Il me paraissait idoine de publier ci-dessous les propos du général Lalanne-Berdouticq, en clôture d'un séminaire à l'I.H.E.D.N. (Institut des Hautes Études de la Défense Nationale).
Le discours a été prononcé
par le général Lalanne-Berdouticq (ancien commandant du 3ème régiment étranger
d’Infanterie et ancien chef du bureau de liaison de la Force intérimaire des
Nations Unies au Liban – FINUL 2), lors de la clôture d'une récente session de
l'IHEDN.
Pourquoi?Tout d'abord parce qu'étant auditeur IHEDN, un de mes rôles est d'être "un relais" si en effet je pense que c'est pertinent ;
Ensuite, la publication récente dans Challenge de cet article sur "Comment Bercy veut saigner à blanc l'armée?" amène à tout citoyen de réfléchir à ce qui se passe actuellement en coulisses depuis de nombreux mois ;
Enfin, il y a cette remarque d'un français actuellement en poste à l'étranger concernant le peu de réactions ... "[..] une certaine torpeur voire une léthargie certaine. Le temps des discours est fini." ...
Et oui, un grand nombre de nos concitoyens peuvent être amené à penser que :
- Prendre position sur le web est délicat;
- D'être pris pour la "mouche du coche" même ce qui dit est pertinent, n'étant pas dans le cercle restreint des décideurs ou dans le process(us) décisionnel ;
- Agir prend de l'énergie ou coûte. Combien y a-t-il de dossiers, de rapports qui sont réalisés sachant par avance que les décisions sont déjà prises ... Alors pourquoi s'engager? Pourquoi tenter d'influencer le "Livre Blanc"?
Mais "la Torpeur, la léthargie..." ne peuvent-elles pas cacher des "effet de seuil" et s'apparenter à de "l'eau qui dort"; 1936? Cela ne vous rappelle rien? Nommer un "vrai patron" de la Cyberguerre qu'en 2012 n'est-ce pas aussi interrogatif? ;
- Discourir c'est à la portée de tout à chacun. Discourir pour plaire fonctionne. Discourir sans réel stratégie est facile. Discourir avec un double discours est dangereux car elle sape la confiance ou amène le conflit ;
- Trouver des solutions n'est pas à l'ordre du jour? Et pourtant il existe au moins des directions alternatives pour réduire les coûts de la défense en étant meilleur à l'export (réduction du prix unitaire par effet de volume). Cela demande une véritable politique, une vraie volonté de réussir dans un monde compétitif et globalisé, des compétences nouvelles et s'appuyer sur des PMEs. Cela demande de la volonté et de sortir de certains cercles de pensées. Le veut-on vraiment?

> _Liste des consignes_:
#1 Indiquez si chacune des affirmations suivantes concorde avec le texte, en répondant par oui ou par non et en citant mot pour mot les termes du texte qui permettent de trancher. (a) Le discours a été prononcé lors de la clôture d'une session de l'IHEDN. (b) Le général Lalanne-Berdouticq a commandé le 2e régiment étranger d'infanterie. (c) L'article paru dans Challenge s'intitule « Comment Bercy veut saigner à blanc l'armée? ».
#2 Recopiez fidèlement le passage du texte qui commence à "Il me paraissait" et se termine à "la Défense Nationale).", ces deux extraits compris.
#3 Selon le texte, quelle direction alternative permettrait de réduire les coûts de la défense ?
Appuyez-vous uniquement sur le texte pour répondre.

> _Lignes de données_:
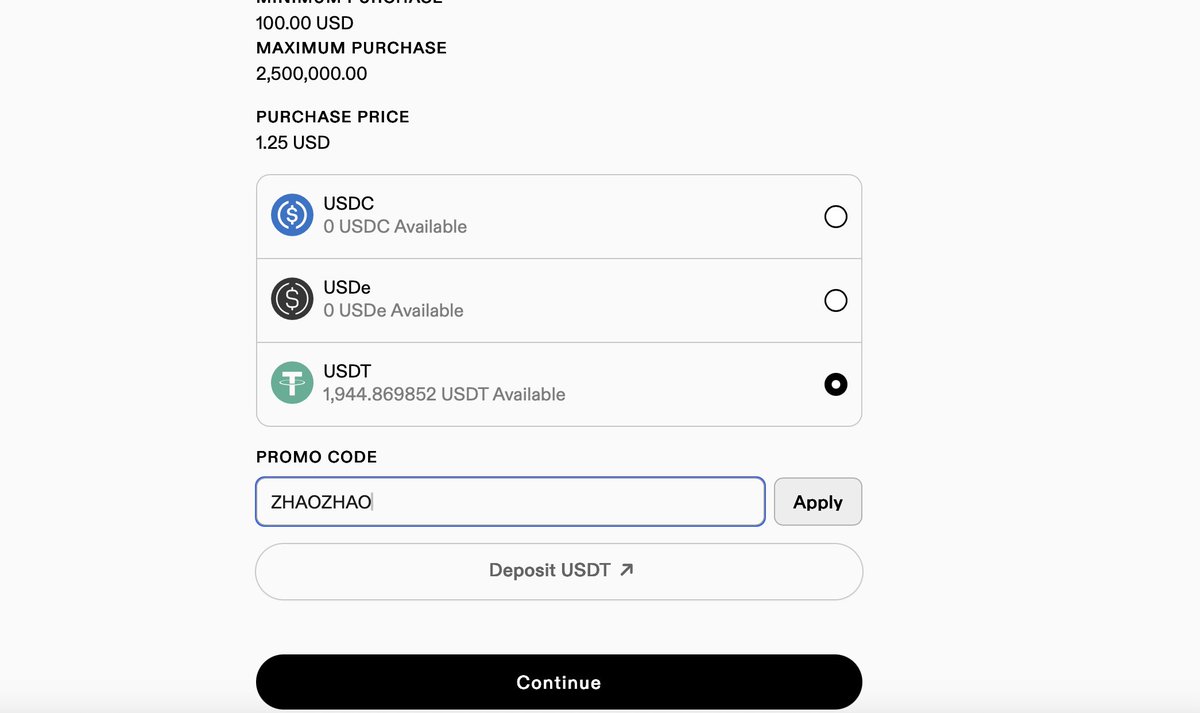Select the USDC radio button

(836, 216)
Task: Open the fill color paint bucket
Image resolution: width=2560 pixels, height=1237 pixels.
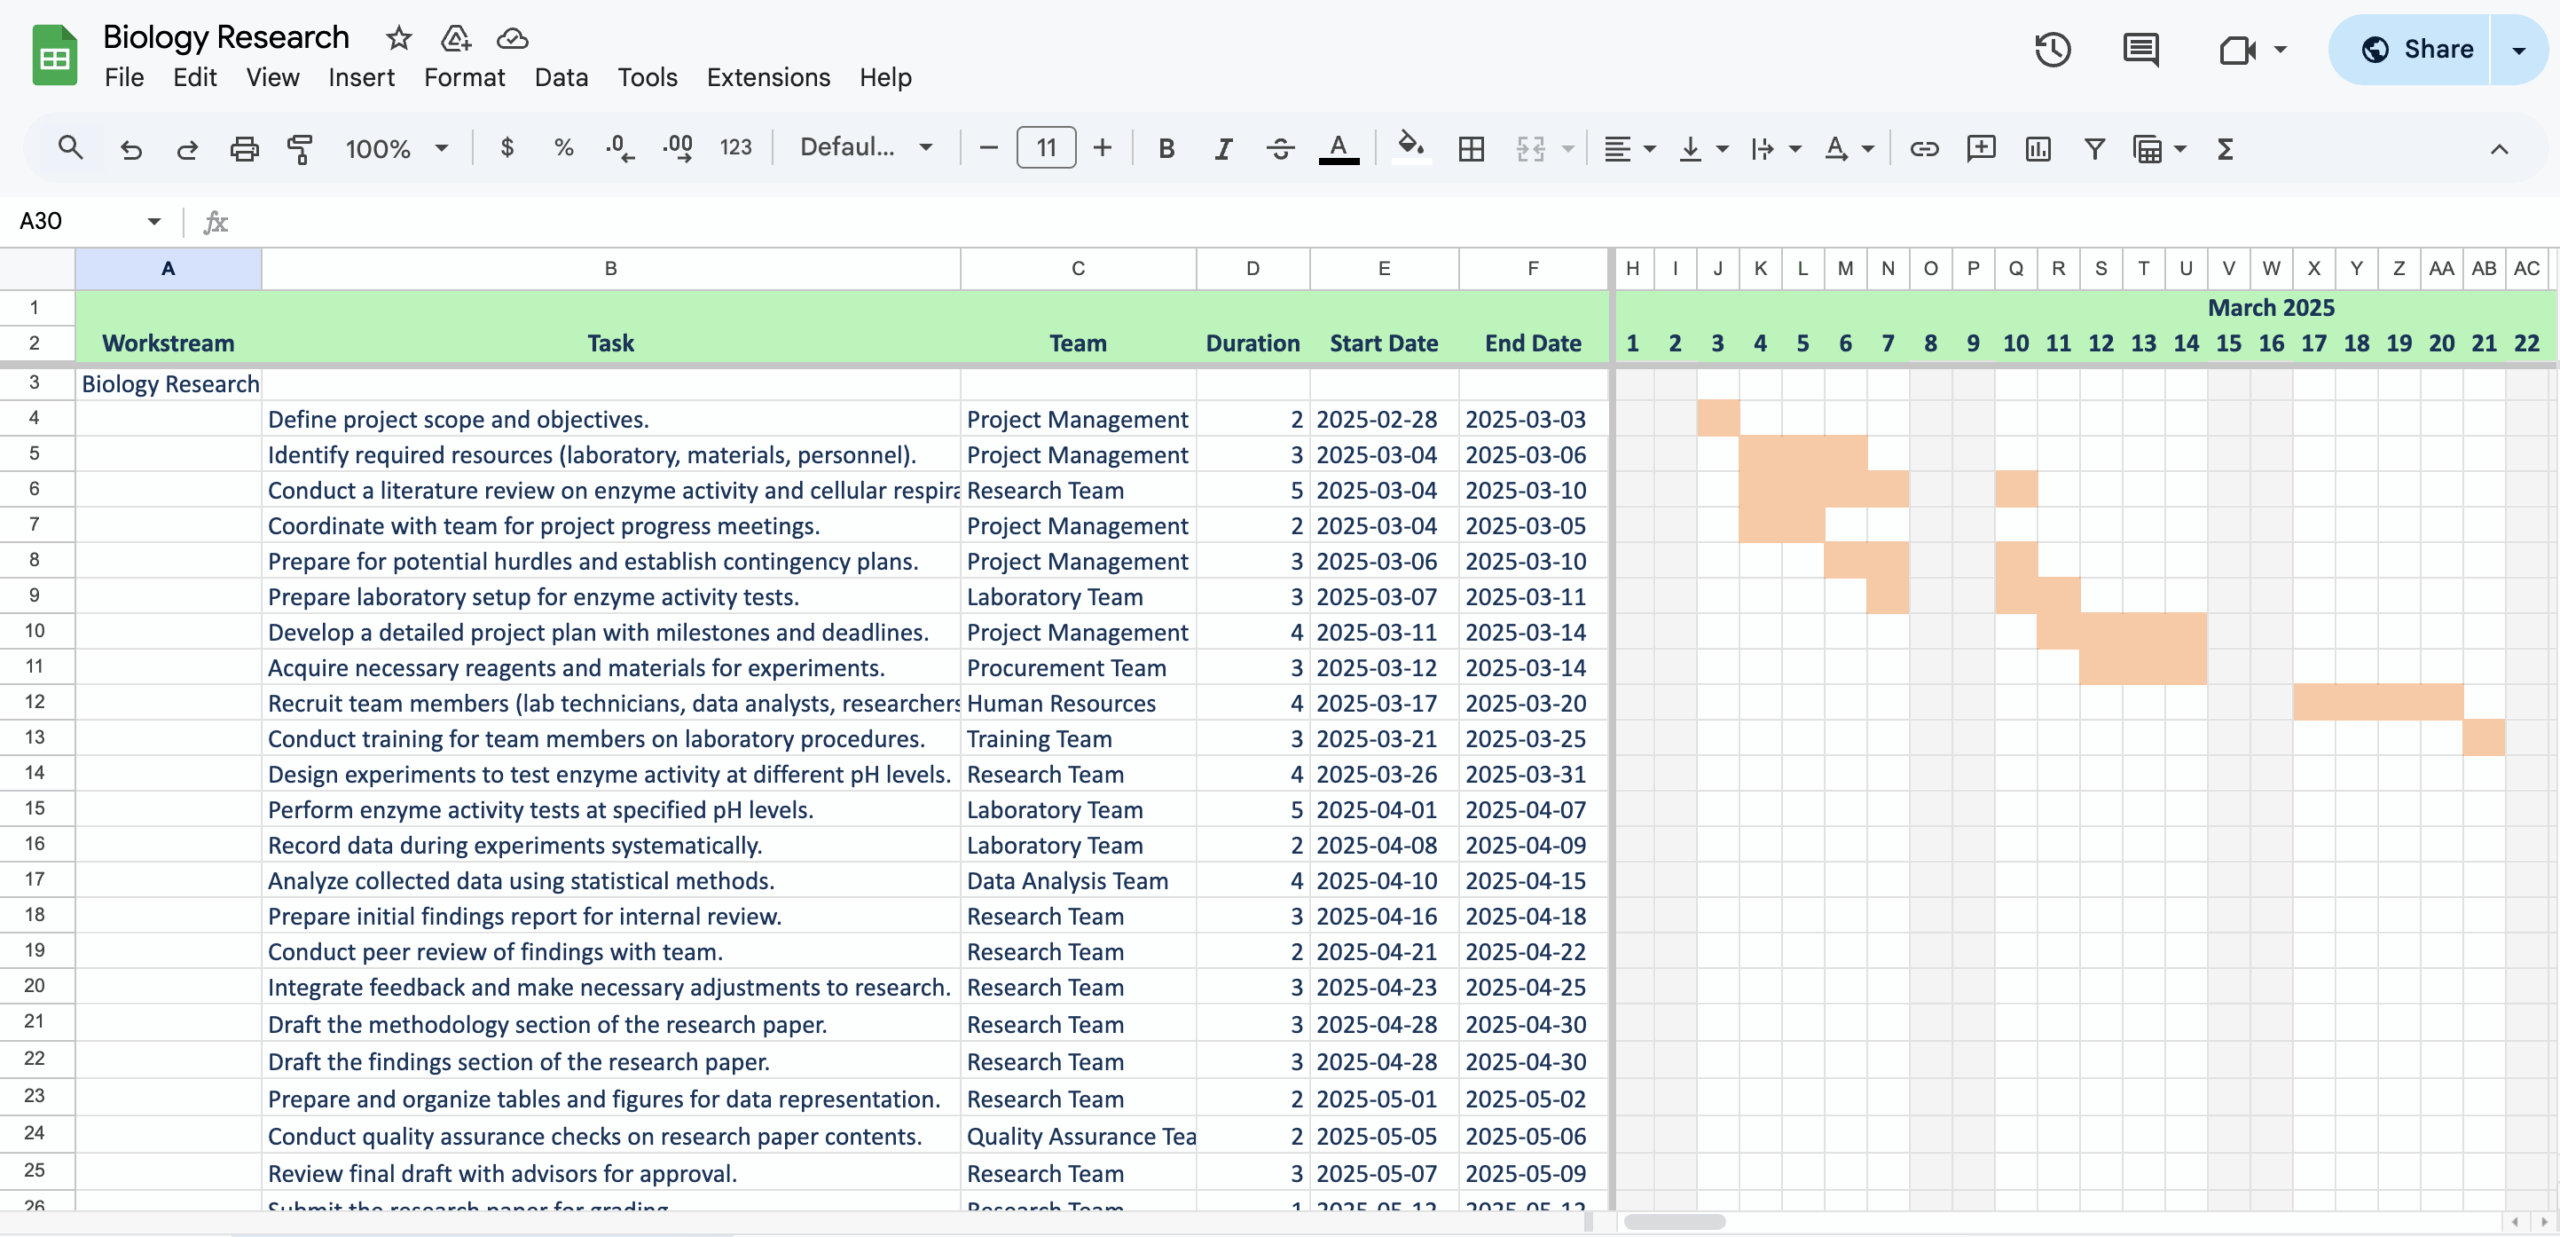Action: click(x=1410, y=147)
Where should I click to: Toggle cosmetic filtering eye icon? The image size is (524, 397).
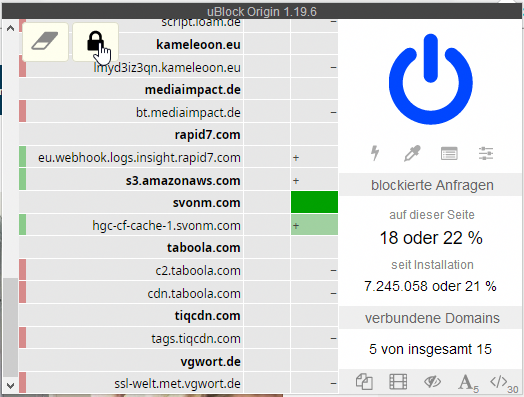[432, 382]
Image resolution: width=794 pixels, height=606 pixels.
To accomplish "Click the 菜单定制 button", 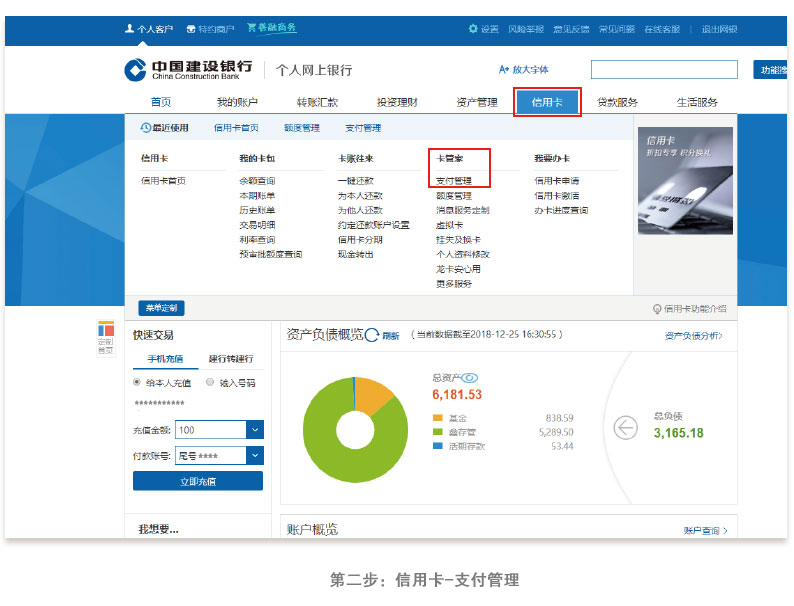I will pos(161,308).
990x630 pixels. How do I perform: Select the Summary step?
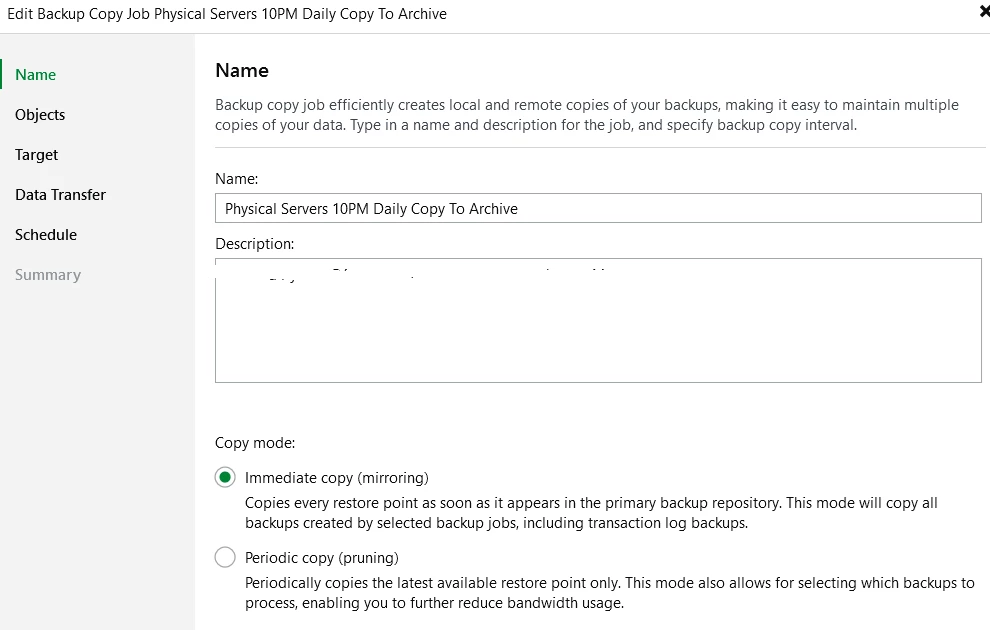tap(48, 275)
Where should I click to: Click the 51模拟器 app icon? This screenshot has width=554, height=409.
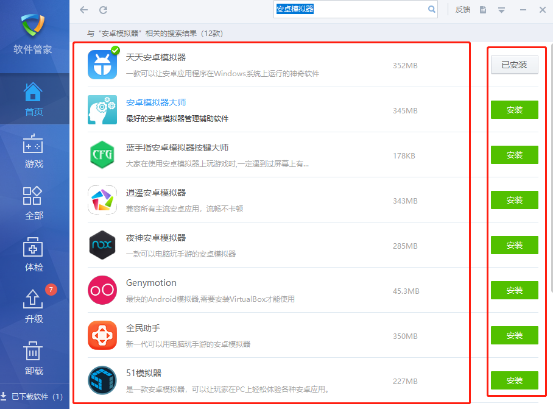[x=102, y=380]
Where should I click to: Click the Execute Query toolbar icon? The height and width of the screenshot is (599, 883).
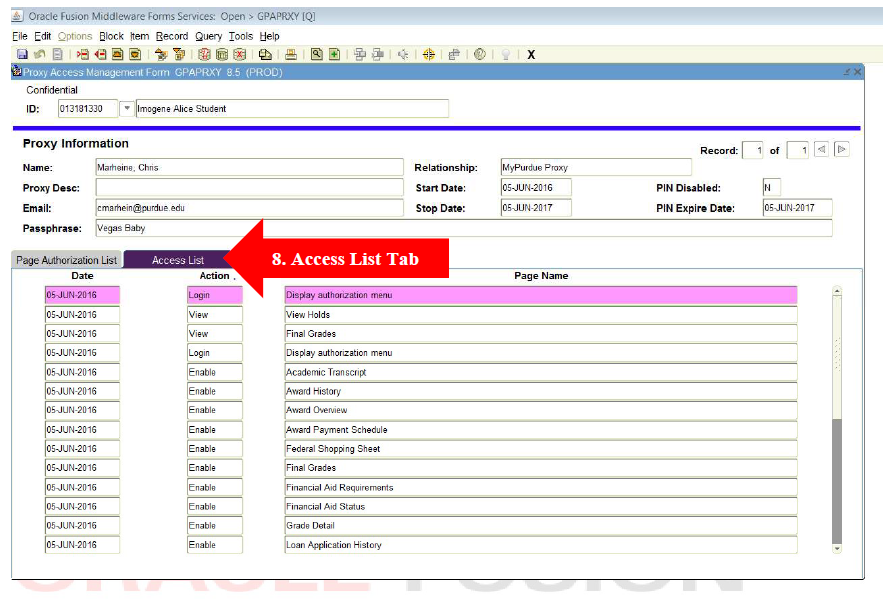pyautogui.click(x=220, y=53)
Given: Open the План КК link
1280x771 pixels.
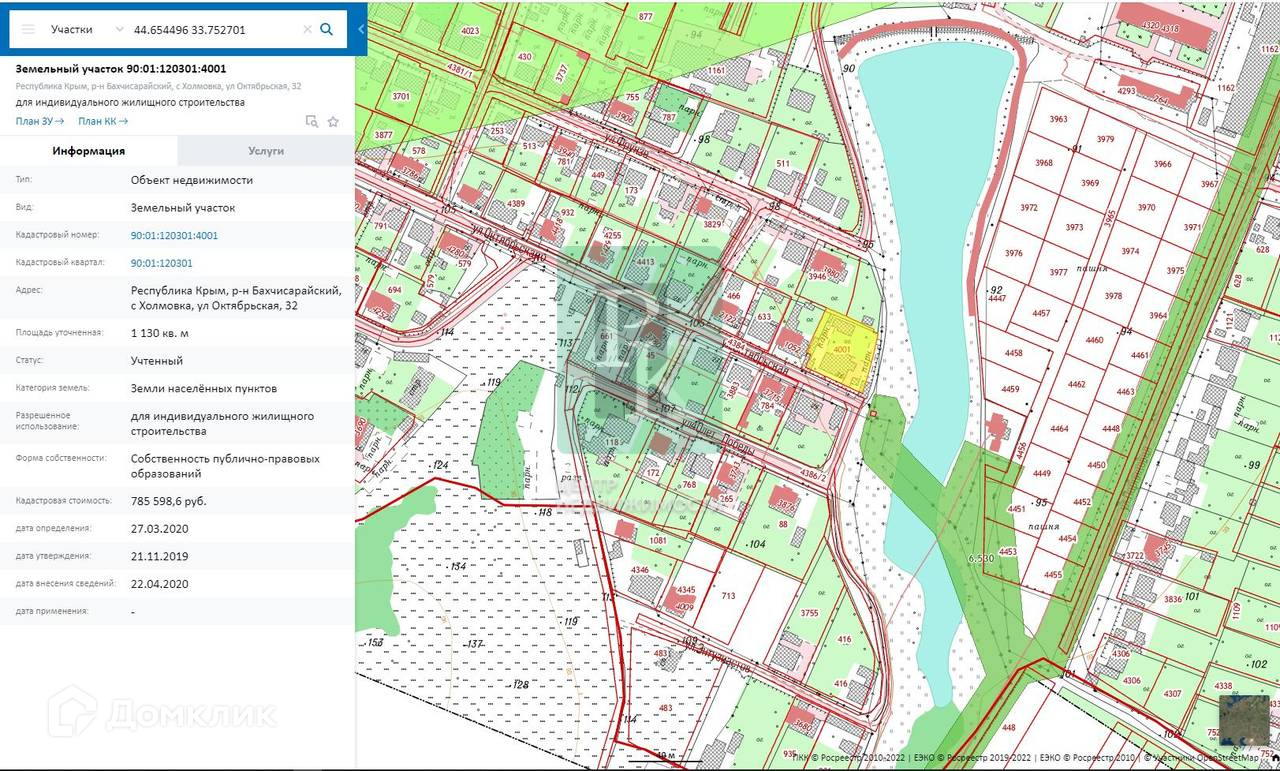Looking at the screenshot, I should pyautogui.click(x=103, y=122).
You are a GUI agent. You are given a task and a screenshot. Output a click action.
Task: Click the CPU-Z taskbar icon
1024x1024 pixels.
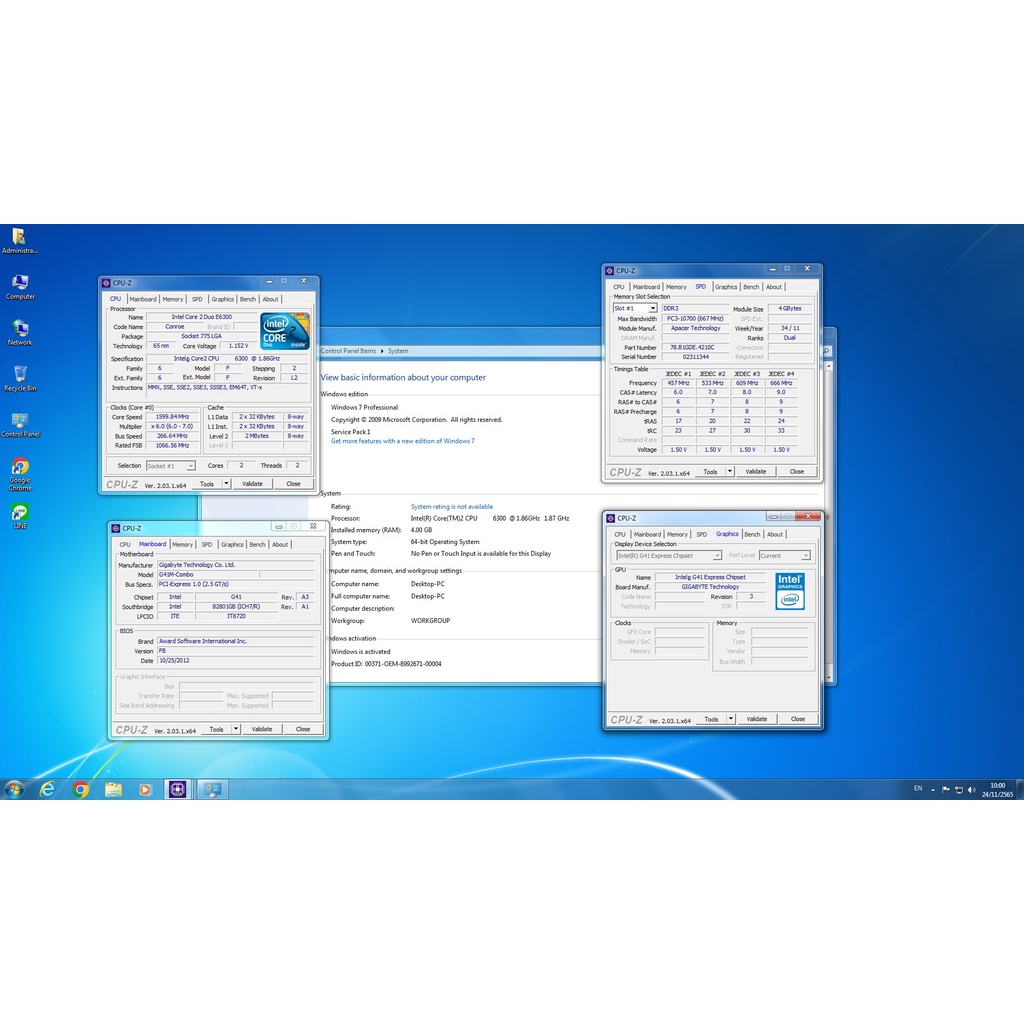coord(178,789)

> _Réponses attendues_:
#1
(a) Oui : « lors de la clôture d'une récente session de l'IHEDN »
(b) Non : « ancien commandant du 3ème régiment étranger d’Infanterie »
(c) Oui : « Comment Bercy veut saigner à blanc l'armée? »

#2
Il me paraissait idoine de publier ci-dessous les propos du général Lalanne-Berdouticq, en clôture d'un séminaire à l'I.H.E.D.N. (Institut des Hautes Études de la Défense Nationale).

#3 Être meilleur à l'export, grâce à la réduction du prix unitaire par effet de volume.